Title: Unself-Portrait
Author: Jordanna Morgan
Archive Rights: Please request the author's consent.
Rating/Warnings: G.
Characters: Daisuke.
Setting: The day of Dark's awakening in Daisuke.
Summary: Daisuke's self-portrait was somehow coming out wrong.
Disclaimer: They belong to Yukiru Sugisaki. I'm just playing with them.
Notes: Written for the prompt word "Self-Portrait" at Fan Flashworks, because it just begged for this usage, and I haven't written a presentable "DNAngel" fic in a while. Although it doesn't really feature my beloved Dark, this little Daisuke study was unexpectedly fun.


Daisuke's self-portrait was somehow coming out wrong.

It was a simple exercise he had been given in art class: to draw a sketch of what he thought he would look like in five years. The boy expected it wouldn't be much of a challenge. Of course he would be taller by his late teens, and his face would be more mature, but he couldn't see any of the important traits about him changing. He would always be redheaded, brown-eyed, a little bit unremarkable… and the Niwa family features he had so strongly inherited certainly weren't going to change much.

So he found it a puzzle as, with each stroke of his pencil, Daisuke recognized less about his own intended portrait of his future self.

Eyes with a more exotic slant than his own; eyes that held mysterious depths, as if they had seen far more than he could dream of experiencing. Darker hair, worn in a longer and more unruly cut than he thought he would ever care for. Lips curved in a confident, complacent smile—almost a smirk—that was surely the very opposite of his shy nature. A nonchalant elegance, a grace that he couldn't imagine growing into from his present awkwardness.

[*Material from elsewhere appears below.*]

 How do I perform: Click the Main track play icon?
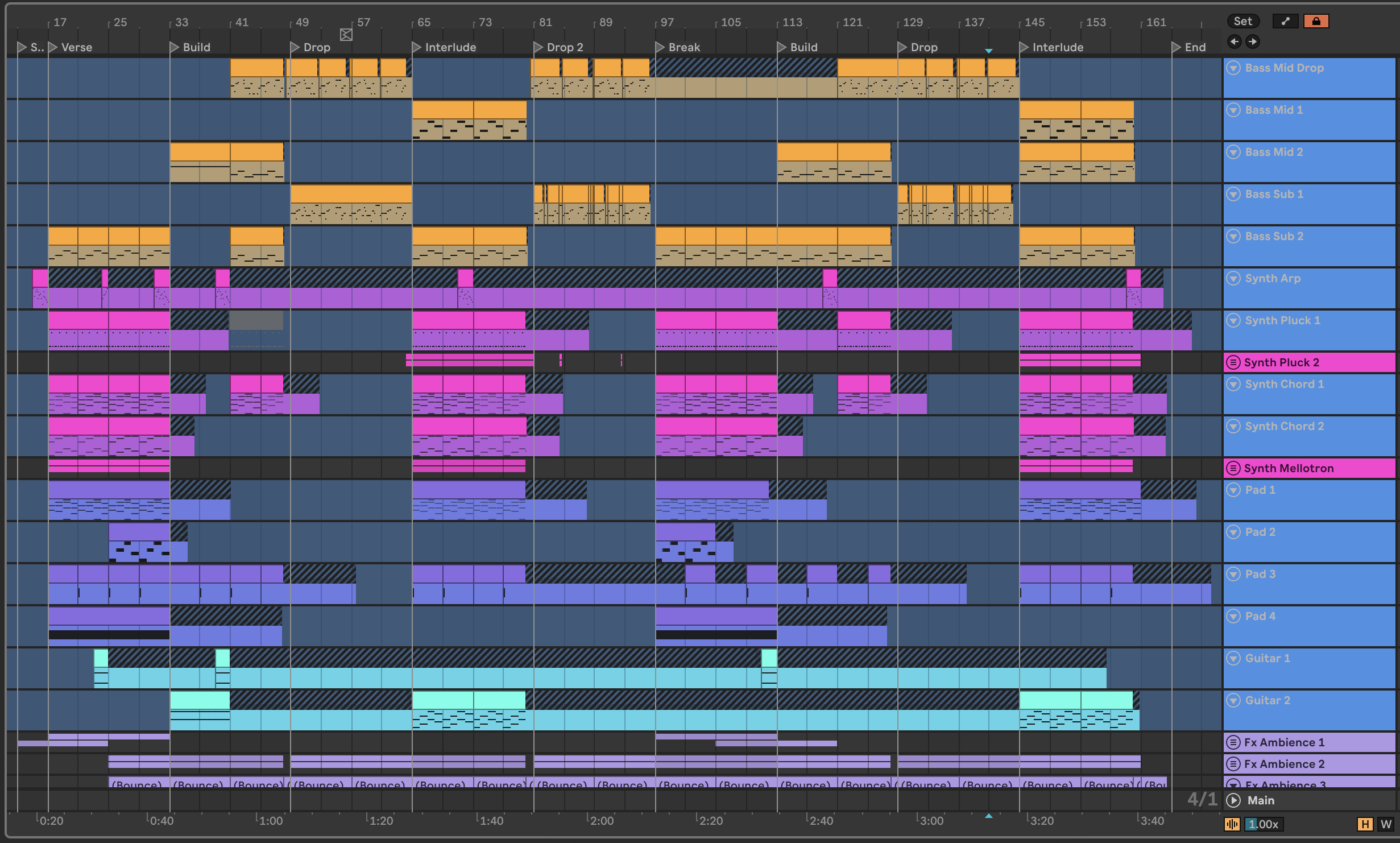coord(1233,800)
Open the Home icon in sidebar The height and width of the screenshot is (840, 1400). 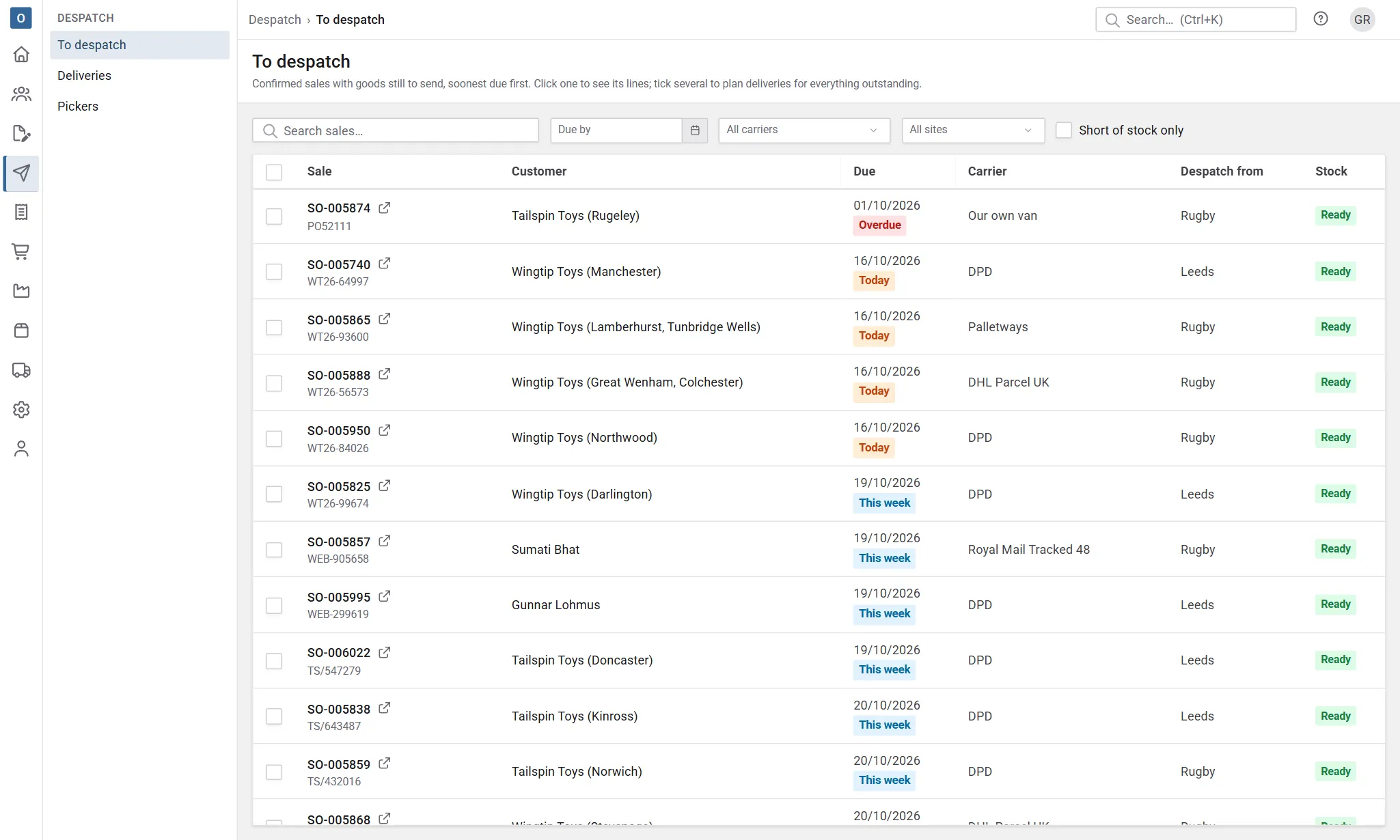tap(21, 54)
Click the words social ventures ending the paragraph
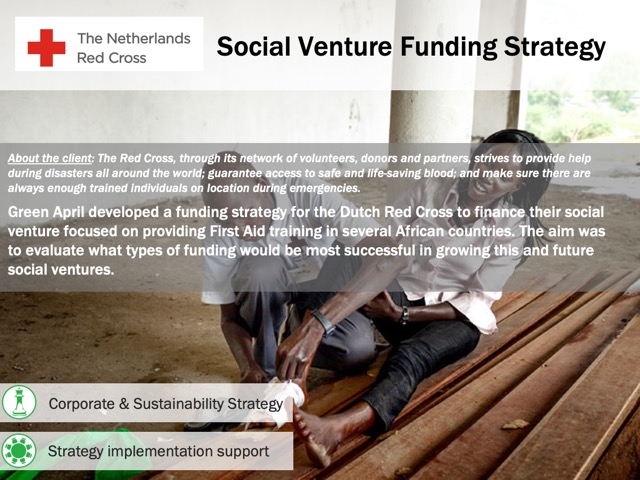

Only the fundamental Niwa features were the same: familiar lines about the face that he knew in himself, in his mother, and especially in pictures he had seen of his grandfather as a young man. Without a doubt, their blood was shared by this person he was watching his hand depict.

And yet, the rest of it—

It wasn't him. The feeling, the instinctive sense of his subject that flowed through Daisuke's fingers and onto the paper, translating into all the intangible details that expressed character… somehow, it portrayed someone he was sure he could never become.

Who was this stranger his mind's eye insisted on conjuring when he tried to envision his future?

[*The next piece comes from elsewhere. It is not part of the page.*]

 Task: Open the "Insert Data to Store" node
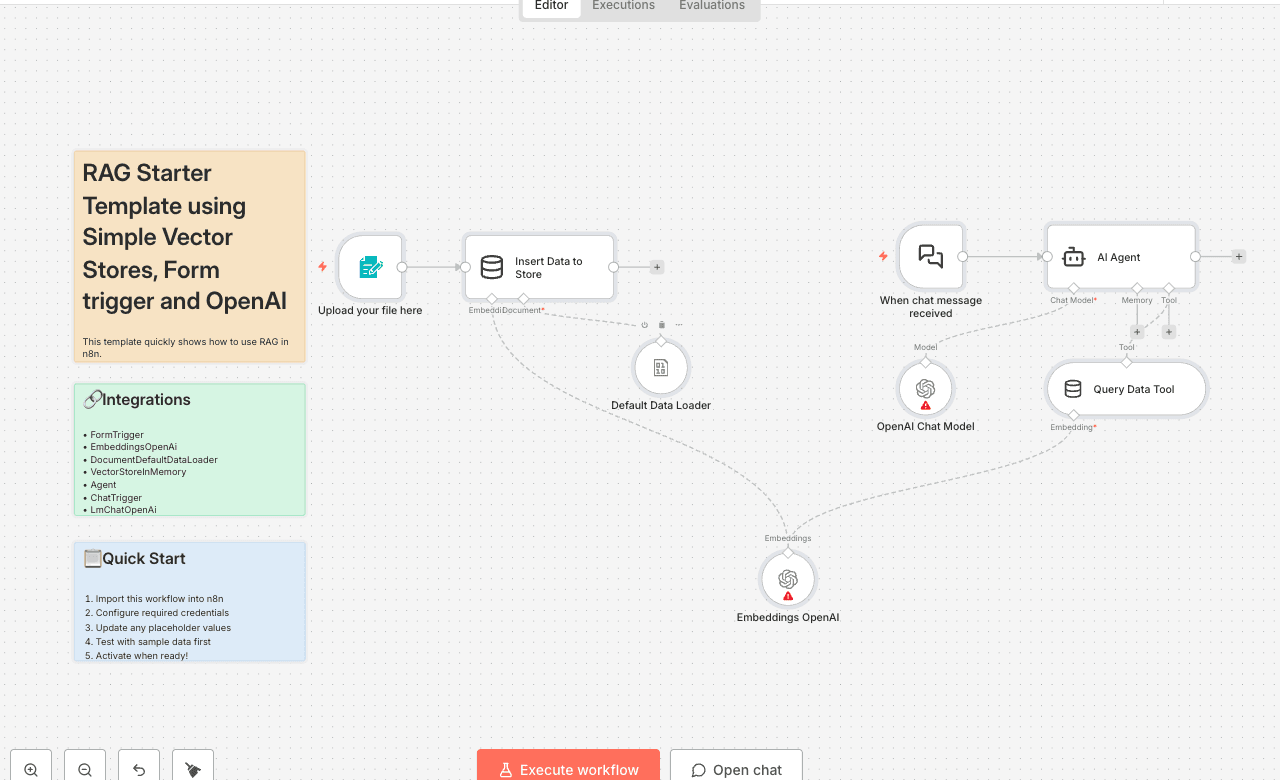pos(539,266)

Suddenly, unaccountably frustrated—and perhaps just a little unnerved—Daisuke balled up the sketch before him, and took a deep breath.

…It was a stupid exercise, anyway. Besides, there were far more important things on his mind. He had so much living to do right now, instead of pondering what he would be like in a few years.

It was his fourteenth birthday… and he had finally determined that today, after school, he would confess his feelings to Miss Risa.

Hearing the bell ring in the hall, Daisuke quickly gathered his pencils and stuffed them into his bag. He rose from his desk, and eyed the single wadded ball of paper that remained there for a long moment, before at last he picked it up as well.

On his way out the door, he dropped the crumpled sketch into a wastepaper basket.